(Items listed in a dataset)
********

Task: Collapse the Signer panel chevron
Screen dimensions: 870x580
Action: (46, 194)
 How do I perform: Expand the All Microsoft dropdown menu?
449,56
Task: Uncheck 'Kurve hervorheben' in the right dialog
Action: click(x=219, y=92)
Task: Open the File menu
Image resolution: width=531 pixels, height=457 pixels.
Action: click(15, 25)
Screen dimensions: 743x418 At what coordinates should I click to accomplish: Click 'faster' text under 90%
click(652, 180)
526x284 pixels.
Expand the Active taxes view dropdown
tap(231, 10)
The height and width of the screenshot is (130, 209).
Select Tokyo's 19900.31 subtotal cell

********

Task brief —
Write out the lines above exactly, but only from the one containing "How do I perform: Expand" through the last one.

Your solution —
 How do I perform: Expand the All Microsoft dropdown menu?
449,56
Task: Uncheck 'Kurve hervorheben' in the right dialog
Action: click(x=219, y=92)
Task: Open the File menu
Image resolution: width=531 pixels, height=457 pixels.
Action: click(15, 25)
Screen dimensions: 743x418 At what coordinates should I click to accomplish: Click 'faster' text under 90%
click(652, 180)
526x284 pixels.
Expand the Active taxes view dropdown
tap(231, 10)
The height and width of the screenshot is (130, 209).
Select Tokyo's 19900.31 subtotal cell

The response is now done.